#### [What is expected]
Return every line of the listing below unchanged, character for character.
--- Begin Provided entries ---
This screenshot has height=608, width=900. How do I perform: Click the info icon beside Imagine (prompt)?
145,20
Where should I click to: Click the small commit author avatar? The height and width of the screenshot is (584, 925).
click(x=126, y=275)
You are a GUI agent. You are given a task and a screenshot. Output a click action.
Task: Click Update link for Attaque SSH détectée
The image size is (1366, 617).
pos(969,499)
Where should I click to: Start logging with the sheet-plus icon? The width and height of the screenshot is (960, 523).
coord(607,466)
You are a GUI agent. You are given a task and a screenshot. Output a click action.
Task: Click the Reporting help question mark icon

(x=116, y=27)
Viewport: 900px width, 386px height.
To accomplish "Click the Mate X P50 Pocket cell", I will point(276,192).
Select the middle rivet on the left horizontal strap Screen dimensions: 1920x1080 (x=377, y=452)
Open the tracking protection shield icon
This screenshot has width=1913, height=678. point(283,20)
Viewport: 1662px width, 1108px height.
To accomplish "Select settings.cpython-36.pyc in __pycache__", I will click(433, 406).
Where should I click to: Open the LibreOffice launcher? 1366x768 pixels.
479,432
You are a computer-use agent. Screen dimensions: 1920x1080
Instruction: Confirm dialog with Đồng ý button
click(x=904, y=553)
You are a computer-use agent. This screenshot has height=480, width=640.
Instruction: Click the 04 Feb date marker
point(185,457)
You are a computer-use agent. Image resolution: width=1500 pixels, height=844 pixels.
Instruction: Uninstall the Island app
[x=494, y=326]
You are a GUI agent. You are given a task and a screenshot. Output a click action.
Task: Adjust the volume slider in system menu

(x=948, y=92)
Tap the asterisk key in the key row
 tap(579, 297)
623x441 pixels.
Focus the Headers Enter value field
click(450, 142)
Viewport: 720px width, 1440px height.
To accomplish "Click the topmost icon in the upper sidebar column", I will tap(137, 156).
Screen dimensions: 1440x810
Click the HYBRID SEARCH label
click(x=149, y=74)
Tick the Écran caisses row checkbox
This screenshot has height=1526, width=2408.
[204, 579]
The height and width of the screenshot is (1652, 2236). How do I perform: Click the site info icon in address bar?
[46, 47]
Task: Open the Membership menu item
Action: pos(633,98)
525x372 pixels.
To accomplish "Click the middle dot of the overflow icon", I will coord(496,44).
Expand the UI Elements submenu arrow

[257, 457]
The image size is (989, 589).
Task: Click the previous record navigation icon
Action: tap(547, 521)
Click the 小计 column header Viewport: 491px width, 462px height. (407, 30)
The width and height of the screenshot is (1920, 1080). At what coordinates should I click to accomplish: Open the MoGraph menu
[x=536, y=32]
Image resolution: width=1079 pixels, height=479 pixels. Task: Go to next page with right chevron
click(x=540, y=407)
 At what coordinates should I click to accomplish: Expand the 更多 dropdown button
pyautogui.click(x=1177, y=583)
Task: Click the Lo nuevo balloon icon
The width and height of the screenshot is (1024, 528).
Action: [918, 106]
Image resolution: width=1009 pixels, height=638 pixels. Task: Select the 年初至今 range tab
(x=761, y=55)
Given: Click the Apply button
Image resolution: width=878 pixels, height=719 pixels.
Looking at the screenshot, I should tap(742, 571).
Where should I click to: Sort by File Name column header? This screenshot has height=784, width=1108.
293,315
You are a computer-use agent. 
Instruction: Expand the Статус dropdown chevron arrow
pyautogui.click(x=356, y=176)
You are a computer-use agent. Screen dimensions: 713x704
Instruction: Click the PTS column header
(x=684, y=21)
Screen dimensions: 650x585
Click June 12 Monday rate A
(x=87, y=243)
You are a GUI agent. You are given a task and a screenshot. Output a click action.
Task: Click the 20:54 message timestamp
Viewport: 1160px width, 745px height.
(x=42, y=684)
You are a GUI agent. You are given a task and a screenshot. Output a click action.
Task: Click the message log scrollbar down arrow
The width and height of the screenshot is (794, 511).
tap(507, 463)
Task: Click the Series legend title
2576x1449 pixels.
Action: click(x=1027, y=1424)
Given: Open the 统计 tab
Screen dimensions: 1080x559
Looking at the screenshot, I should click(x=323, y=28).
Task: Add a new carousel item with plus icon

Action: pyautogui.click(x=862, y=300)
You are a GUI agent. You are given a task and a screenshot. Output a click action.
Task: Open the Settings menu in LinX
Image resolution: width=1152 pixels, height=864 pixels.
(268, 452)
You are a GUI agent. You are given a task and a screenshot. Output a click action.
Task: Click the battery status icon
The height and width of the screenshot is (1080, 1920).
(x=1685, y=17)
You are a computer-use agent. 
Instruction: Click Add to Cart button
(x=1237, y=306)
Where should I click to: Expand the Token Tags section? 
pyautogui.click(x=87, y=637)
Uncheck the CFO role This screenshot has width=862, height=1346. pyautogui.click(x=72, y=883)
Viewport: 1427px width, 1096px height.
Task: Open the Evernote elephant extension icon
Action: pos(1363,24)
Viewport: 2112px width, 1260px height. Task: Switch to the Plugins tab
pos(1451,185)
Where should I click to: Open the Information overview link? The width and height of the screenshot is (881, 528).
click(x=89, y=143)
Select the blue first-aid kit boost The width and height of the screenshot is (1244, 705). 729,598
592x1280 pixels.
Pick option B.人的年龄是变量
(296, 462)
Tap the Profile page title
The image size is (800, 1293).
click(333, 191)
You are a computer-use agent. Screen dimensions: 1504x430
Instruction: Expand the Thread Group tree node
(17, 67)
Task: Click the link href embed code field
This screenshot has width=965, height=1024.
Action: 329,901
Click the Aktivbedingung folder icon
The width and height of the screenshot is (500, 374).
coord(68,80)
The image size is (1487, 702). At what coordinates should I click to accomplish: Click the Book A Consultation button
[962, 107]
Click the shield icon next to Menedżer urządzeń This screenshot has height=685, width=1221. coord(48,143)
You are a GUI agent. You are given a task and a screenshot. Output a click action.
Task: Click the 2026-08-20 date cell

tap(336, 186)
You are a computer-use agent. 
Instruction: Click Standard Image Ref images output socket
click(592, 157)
--- End Provided entries ---
#### [Full output]
This screenshot has height=608, width=900. How do I perform: Click the info icon beside Imagine (prompt)?
145,20
Where should I click to: Click the small commit author avatar? The height and width of the screenshot is (584, 925).
click(x=126, y=275)
You are a GUI agent. You are given a task and a screenshot. Output a click action.
Task: Click Update link for Attaque SSH détectée
The image size is (1366, 617).
pos(969,499)
Where should I click to: Start logging with the sheet-plus icon? The width and height of the screenshot is (960, 523).
coord(607,466)
You are a GUI agent. You are given a task and a screenshot. Output a click action.
Task: Click the Reporting help question mark icon

(x=116, y=27)
Viewport: 900px width, 386px height.
To accomplish "Click the Mate X P50 Pocket cell", I will point(276,192).
Select the middle rivet on the left horizontal strap Screen dimensions: 1920x1080 (x=377, y=452)
Open the tracking protection shield icon
This screenshot has width=1913, height=678. point(283,20)
Viewport: 1662px width, 1108px height.
To accomplish "Select settings.cpython-36.pyc in __pycache__", I will click(433, 406).
Where should I click to: Open the LibreOffice launcher? 1366x768 pixels.
479,432
You are a computer-use agent. Screen dimensions: 1920x1080
Instruction: Confirm dialog with Đồng ý button
click(x=904, y=553)
You are a computer-use agent. This screenshot has height=480, width=640.
Instruction: Click the 04 Feb date marker
point(185,457)
You are a computer-use agent. Image resolution: width=1500 pixels, height=844 pixels.
Instruction: Uninstall the Island app
[x=494, y=326]
You are a GUI agent. You are given a task and a screenshot. Output a click action.
Task: Adjust the volume slider in system menu

(x=948, y=92)
Tap the asterisk key in the key row
 tap(579, 297)
623x441 pixels.
Focus the Headers Enter value field
click(450, 142)
Viewport: 720px width, 1440px height.
To accomplish "Click the topmost icon in the upper sidebar column", I will tap(137, 156).
Screen dimensions: 1440x810
Click the HYBRID SEARCH label
click(x=149, y=74)
Tick the Écran caisses row checkbox
This screenshot has height=1526, width=2408.
[204, 579]
The height and width of the screenshot is (1652, 2236). How do I perform: Click the site info icon in address bar?
[46, 47]
Task: Open the Membership menu item
Action: pos(633,98)
525x372 pixels.
To accomplish "Click the middle dot of the overflow icon", I will coord(496,44).
Expand the UI Elements submenu arrow

[257, 457]
The image size is (989, 589).
Task: Click the previous record navigation icon
Action: tap(547, 521)
Click the 小计 column header Viewport: 491px width, 462px height. (407, 30)
The width and height of the screenshot is (1920, 1080). At what coordinates should I click to accomplish: Open the MoGraph menu
[x=536, y=32]
Image resolution: width=1079 pixels, height=479 pixels. Task: Go to next page with right chevron
click(x=540, y=407)
 At what coordinates should I click to accomplish: Expand the 更多 dropdown button
pyautogui.click(x=1177, y=583)
Task: Click the Lo nuevo balloon icon
The width and height of the screenshot is (1024, 528).
Action: [918, 106]
Image resolution: width=1009 pixels, height=638 pixels. Task: Select the 年初至今 range tab
(x=761, y=55)
Given: Click the Apply button
Image resolution: width=878 pixels, height=719 pixels.
Looking at the screenshot, I should tap(742, 571).
Where should I click to: Sort by File Name column header? This screenshot has height=784, width=1108.
293,315
You are a computer-use agent. 
Instruction: Expand the Статус dropdown chevron arrow
pyautogui.click(x=356, y=176)
You are a computer-use agent. Screen dimensions: 713x704
Instruction: Click the PTS column header
(x=684, y=21)
Screen dimensions: 650x585
Click June 12 Monday rate A
(x=87, y=243)
You are a GUI agent. You are given a task and a screenshot. Output a click action.
Task: Click the 20:54 message timestamp
Viewport: 1160px width, 745px height.
(x=42, y=684)
You are a GUI agent. You are given a task and a screenshot. Output a click action.
Task: Click the message log scrollbar down arrow
The width and height of the screenshot is (794, 511).
tap(507, 463)
Task: Click the Series legend title
2576x1449 pixels.
Action: click(x=1027, y=1424)
Given: Open the 统计 tab
Screen dimensions: 1080x559
Looking at the screenshot, I should click(x=323, y=28).
Task: Add a new carousel item with plus icon

Action: pyautogui.click(x=862, y=300)
You are a GUI agent. You are given a task and a screenshot. Output a click action.
Task: Open the Settings menu in LinX
Image resolution: width=1152 pixels, height=864 pixels.
(268, 452)
You are a GUI agent. You are given a task and a screenshot. Output a click action.
Task: Click the battery status icon
The height and width of the screenshot is (1080, 1920).
(x=1685, y=17)
You are a computer-use agent. 
Instruction: Click Add to Cart button
(x=1237, y=306)
Where should I click to: Expand the Token Tags section? 
pyautogui.click(x=87, y=637)
Uncheck the CFO role This screenshot has width=862, height=1346. pyautogui.click(x=72, y=883)
Viewport: 1427px width, 1096px height.
Task: Open the Evernote elephant extension icon
Action: pos(1363,24)
Viewport: 2112px width, 1260px height. Task: Switch to the Plugins tab
pos(1451,185)
Where should I click to: Open the Information overview link? The width and height of the screenshot is (881, 528).
click(x=89, y=143)
Select the blue first-aid kit boost The width and height of the screenshot is (1244, 705). 729,598
592x1280 pixels.
Pick option B.人的年龄是变量
(296, 462)
Tap the Profile page title
The image size is (800, 1293).
click(333, 191)
You are a computer-use agent. Screen dimensions: 1504x430
Instruction: Expand the Thread Group tree node
(17, 67)
Task: Click the link href embed code field
This screenshot has width=965, height=1024.
Action: 329,901
Click the Aktivbedingung folder icon
The width and height of the screenshot is (500, 374).
coord(68,80)
The image size is (1487, 702). At what coordinates should I click to accomplish: Click the Book A Consultation button
[962, 107]
Click the shield icon next to Menedżer urządzeń This screenshot has height=685, width=1221. coord(48,143)
You are a GUI agent. You are given a task and a screenshot. Output a click action.
Task: Click the 2026-08-20 date cell

tap(336, 186)
You are a computer-use agent. 
Instruction: Click Standard Image Ref images output socket
click(592, 157)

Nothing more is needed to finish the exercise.